Note that the natural frequency presented here is the natural angular frequency in radians per second. To get oscillations per second, the value would need to be divided by \(2 \pi\). This document will stick to natural angular frequency as it leads to a simpler rule of thumb in subsequent statements.

The Robotiq gripper simulation model in this example has only a single joint with a drive, J₀. However, the mimic joints get driven indirectly, so theoretically, all of them should be considered. Among this set of joints, the one that will lead to the most conservative values is the joint that connects to the link with the smallest inertia (or mass in the case of a joint with a linear degree of freedom). It is prudent to be on the conservative side for the following computations. Joint J₀ will be used here. The inertia around the rotation axis of the lighter link on J₀ is 2.1e-6 kg m². This value refers to the center of mass of the link. The joint, however, connects to the link at one end, not at the center of mass. The parallel axis theorem can be used to compute the inertia around a shifted rotation axis:

(10)\[i^* = i + (m \cdot delta^2)\]

m: mass

delta: distance between shifted rotation axis and center of mass

The mass of the link in question is 0.0127 kg, and a delta 0.01 m will be used. This gives an adjusted inertia of:

(11)\[2.1e\text{-}6 \; kg \; m^2 + (0.0127 \; kg \cdot (0.01 \; m)^2) \approx 3.4e\text{-}6 \; kg \; m^2\]

In absolute terms, this did not make much difference, but in relative terms, it did. Since everything here is just a rough approximation, it might not be worth making this extra correction, but for this exercise, the adjusted inertia value will be used.

The asset in its original form had a joint drive stiffness of about 5700 kg m²/s². Computing the natural frequency for this gives:

(12)\[nf = \sqrt{\frac{5700 \; kg \; m^2/s^2}{3.4e\text{-}6 \; kg \; m^2}} \approx 4.0e4 \; rad/s\]

The asset was then simulated with a simulation time step that maps to a simulation frequency of 250 s^-1. Ideally, the simulation frequency should be somewhat close to the natural frequency. This is not the case here, as the natural frequency is much larger. When using the TGS solver, a larger number of position iterations allow for larger time steps (up to a certain point), but this is usually not proportional to the number of position iterations. Even with an over-optimistic assumption that 64 position iterations each count as full simulation steps, giving a simulation frequency of approximately 1.6e4 s^-1 (64 \(\cdot\) 250 s^-1), it is still quite a bit below the natural frequency of 4.0e4 rad/s. Such a setup is prone to cause problems.
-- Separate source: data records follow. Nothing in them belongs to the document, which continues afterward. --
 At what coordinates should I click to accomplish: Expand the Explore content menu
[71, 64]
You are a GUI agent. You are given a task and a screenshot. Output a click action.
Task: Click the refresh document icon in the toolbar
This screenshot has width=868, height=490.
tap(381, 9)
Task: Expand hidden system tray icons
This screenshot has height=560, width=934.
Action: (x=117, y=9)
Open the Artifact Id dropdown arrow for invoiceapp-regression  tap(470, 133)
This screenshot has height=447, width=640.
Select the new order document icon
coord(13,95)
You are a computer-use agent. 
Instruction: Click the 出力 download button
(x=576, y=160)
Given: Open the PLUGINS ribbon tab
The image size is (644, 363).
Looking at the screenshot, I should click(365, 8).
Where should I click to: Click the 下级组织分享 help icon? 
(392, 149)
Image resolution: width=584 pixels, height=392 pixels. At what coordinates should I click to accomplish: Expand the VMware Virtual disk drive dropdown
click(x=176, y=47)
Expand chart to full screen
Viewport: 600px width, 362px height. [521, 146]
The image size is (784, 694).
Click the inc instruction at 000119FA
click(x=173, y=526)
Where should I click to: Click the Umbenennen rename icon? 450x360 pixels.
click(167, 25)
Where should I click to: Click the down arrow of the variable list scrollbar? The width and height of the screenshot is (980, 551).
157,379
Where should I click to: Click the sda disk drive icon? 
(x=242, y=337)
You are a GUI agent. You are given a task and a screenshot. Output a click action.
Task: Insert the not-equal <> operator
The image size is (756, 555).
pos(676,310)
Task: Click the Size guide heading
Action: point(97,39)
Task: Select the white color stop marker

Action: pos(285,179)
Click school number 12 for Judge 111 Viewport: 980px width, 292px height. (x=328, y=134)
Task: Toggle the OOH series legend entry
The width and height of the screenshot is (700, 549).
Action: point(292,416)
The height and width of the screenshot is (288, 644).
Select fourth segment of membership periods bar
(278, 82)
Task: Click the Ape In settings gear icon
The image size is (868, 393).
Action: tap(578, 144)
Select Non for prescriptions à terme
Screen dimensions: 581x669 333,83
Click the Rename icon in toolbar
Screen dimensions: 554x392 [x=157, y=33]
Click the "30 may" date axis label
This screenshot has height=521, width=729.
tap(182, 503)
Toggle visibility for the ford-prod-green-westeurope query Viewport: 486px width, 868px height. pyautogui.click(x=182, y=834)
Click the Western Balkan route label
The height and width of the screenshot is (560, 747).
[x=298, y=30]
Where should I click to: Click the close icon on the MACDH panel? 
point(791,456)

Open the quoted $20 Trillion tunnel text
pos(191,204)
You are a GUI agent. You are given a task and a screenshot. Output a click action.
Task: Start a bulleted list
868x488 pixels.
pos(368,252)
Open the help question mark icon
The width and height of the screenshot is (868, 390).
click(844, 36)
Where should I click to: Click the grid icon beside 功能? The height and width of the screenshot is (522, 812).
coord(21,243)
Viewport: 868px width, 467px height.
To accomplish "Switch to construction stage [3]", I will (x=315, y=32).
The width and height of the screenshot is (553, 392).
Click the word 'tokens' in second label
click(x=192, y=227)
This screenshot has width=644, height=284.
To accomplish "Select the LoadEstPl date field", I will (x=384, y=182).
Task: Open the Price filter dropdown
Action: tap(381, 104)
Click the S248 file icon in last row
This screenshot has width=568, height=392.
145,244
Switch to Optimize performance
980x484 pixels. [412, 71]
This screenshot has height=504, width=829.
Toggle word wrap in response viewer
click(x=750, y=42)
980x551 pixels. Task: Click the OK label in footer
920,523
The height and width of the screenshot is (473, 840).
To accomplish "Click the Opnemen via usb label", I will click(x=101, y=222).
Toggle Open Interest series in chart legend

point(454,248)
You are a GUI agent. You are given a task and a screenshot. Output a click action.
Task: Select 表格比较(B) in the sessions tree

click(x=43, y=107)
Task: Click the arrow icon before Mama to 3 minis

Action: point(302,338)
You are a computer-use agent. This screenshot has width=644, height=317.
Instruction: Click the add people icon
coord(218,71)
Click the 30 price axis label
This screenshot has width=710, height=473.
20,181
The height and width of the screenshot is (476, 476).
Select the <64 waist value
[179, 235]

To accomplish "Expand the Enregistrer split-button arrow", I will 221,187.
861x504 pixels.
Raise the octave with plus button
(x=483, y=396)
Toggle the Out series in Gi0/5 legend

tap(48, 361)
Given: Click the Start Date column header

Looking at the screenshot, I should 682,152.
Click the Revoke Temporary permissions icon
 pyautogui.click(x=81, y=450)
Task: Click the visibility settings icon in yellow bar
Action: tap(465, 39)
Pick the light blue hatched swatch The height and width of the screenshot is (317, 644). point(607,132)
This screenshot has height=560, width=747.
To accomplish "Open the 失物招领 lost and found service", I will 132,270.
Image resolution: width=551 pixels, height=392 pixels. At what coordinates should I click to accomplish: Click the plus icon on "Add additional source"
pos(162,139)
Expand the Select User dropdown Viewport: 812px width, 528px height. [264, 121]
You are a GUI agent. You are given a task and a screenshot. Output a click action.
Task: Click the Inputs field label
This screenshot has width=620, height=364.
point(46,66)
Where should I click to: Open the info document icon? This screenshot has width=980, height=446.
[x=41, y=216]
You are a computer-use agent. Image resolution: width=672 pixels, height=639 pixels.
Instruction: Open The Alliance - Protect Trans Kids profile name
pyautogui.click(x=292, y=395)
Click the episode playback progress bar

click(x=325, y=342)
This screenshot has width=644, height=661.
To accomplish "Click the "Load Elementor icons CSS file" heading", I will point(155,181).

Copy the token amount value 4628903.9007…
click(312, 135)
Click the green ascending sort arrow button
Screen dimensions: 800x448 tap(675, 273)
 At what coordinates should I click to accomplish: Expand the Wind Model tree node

Assuming it is not an option to increase the simulation frequency to be closer to the natural frequency, the latter must be reduced. Looking at the formula, the natural frequency can only be reduced by either decreasing the stiffness or increasing the inertia (or mass for a joint with a linear degree of freedom). For a specific robot, the inertia is usually a given (note that an inertia can be assigned to joints as well; see the section Armature), so decreasing stiffness is the only option. Given the simulation timestep size and as such the simulation frequency, one option could be to set the natural frequency equal to the simulation frequency and then compute the resulting stiffness.

(13)\[s = nf^2 \cdot i\]

However, we will take a different approach here. Ultimately, the stiffness needs to be large enough to achieve the maximum drive force at a certain positional target delta. In the drive force formula, the stiffness-related force term was defined as:

(14)\[F = s \cdot dx\]

This means the smaller the distance to the drive target, the smaller the force. Let’s assume the maximum drive force should be achieved until the delta to the target gets down to 0.005 m (e.g., gripping a box that is 0.01 m thick). Running the simulation shows that a target delta of 0.005 m at the finger corresponds to a joint position of roughly 42 degrees at joint J₀. To fully close the gripper, the angle must reach 47 degrees, so the target delta at joint J₀ is 5 degrees, or approximately 0.087 radians. The maximum drive force has been computed in a previous section, and now the target delta is known, so using (14), the matching stiffness can be computed.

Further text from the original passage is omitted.